"Semantics is hot," declares Seth Grimes, "but only in a geeky sort of way." And then Grimes offers 11 different ways semantics is impacting -- search. In fact Semantic Search takes two geeky subjects and, when conjoined, attempts to become a precision tool for finding what the user really wants.
But what does the user really want? And here is the crux of the problem. The machine needs to discern the true question the user is asking when searching -- but the challenge is the machine and man do not share the same language. Man wants to ask a question -- well, naturally -- meaning highly unstructure. And machines need people to be structured. NLP, Natural Language Processing, is where the machine finally understands human-speak. (We're a long way off still -- but heading in the right direction.)

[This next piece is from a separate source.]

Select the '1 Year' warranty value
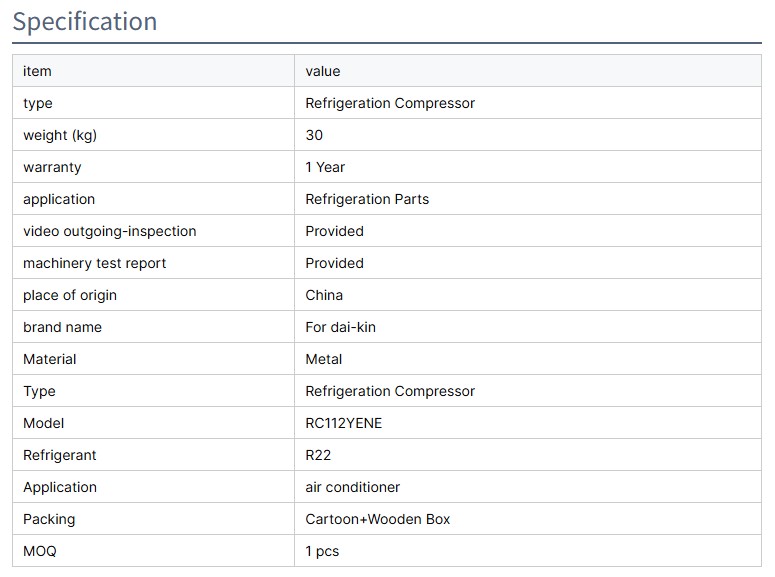click(x=325, y=167)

It helps if we know Boolean -- but few do. Really smart people I know may know that putting a + sign between words means AND, but few know that the - (minus) sign means NOT. Nor do they think to put phrases in "". Really smart people I know forget that really smart people don't know Boolean -- which leaves many really smart -- and not so smart people --having a dismal time when they are searching for things. (To prove my point -- this article on 10 Google Search Tricks has been in the top 10 in popularity for the last 10 days.)
Which circles back to why semantics is hot. Generating semantic metadata means machines can locate content about this -- when a person asks for that. It presents content to us by clustering content under categories -- so we may browse through and find what are looking for. Semantic Metadata is a great first step to getting man and machine to communicate.